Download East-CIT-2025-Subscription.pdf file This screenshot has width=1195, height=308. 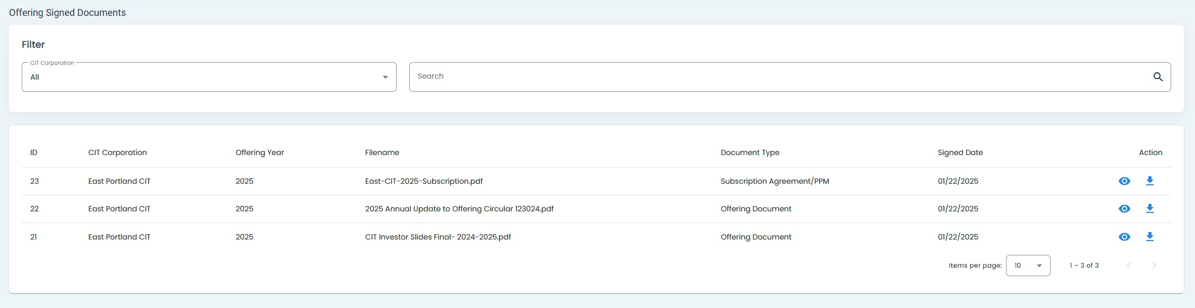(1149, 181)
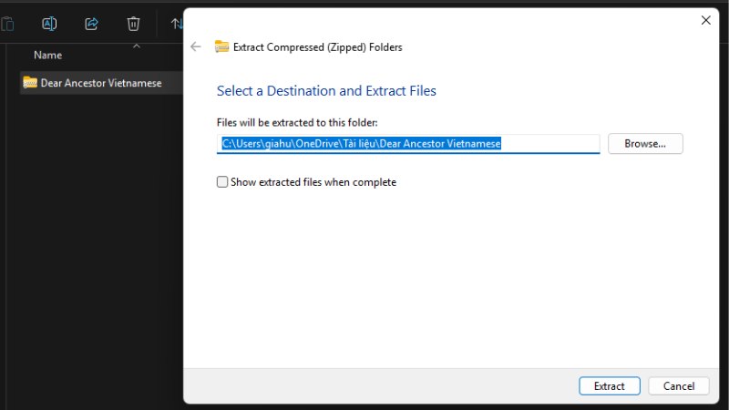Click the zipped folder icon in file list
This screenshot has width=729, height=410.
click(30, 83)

---

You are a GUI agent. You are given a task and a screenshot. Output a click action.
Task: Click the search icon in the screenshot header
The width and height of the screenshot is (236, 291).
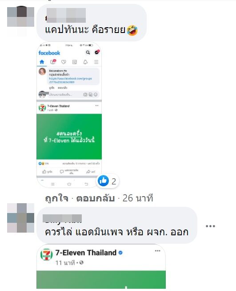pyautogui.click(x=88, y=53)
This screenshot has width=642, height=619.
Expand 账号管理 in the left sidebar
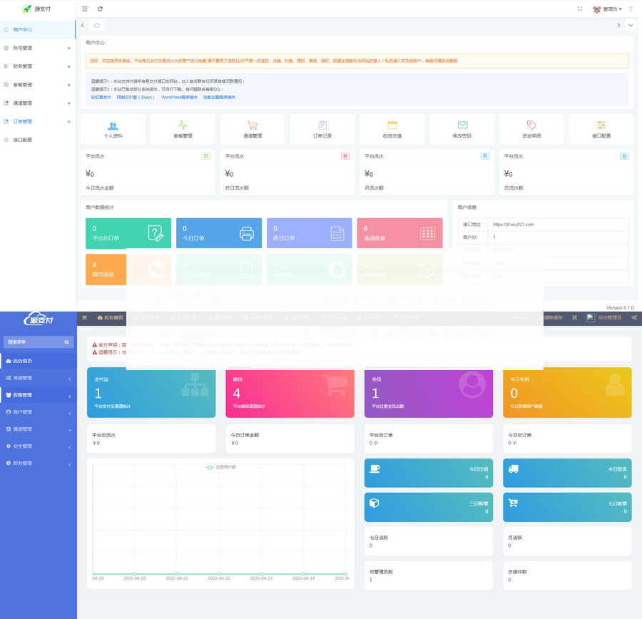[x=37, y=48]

* PROMPT: Please copy the lines above exactly, starting at the line that holds "You are a GUI" and ending at the line that holds "This screenshot has width=642, height=619."; include both, but no pictures.

* SOLUTION TO THE EXERCISE:
You are a GUI agent. You are given a task and a screenshot. Output a click action.
Task: Click the search icon in the screenshot header
The width and height of the screenshot is (236, 291).
pyautogui.click(x=88, y=53)
This screenshot has width=642, height=619.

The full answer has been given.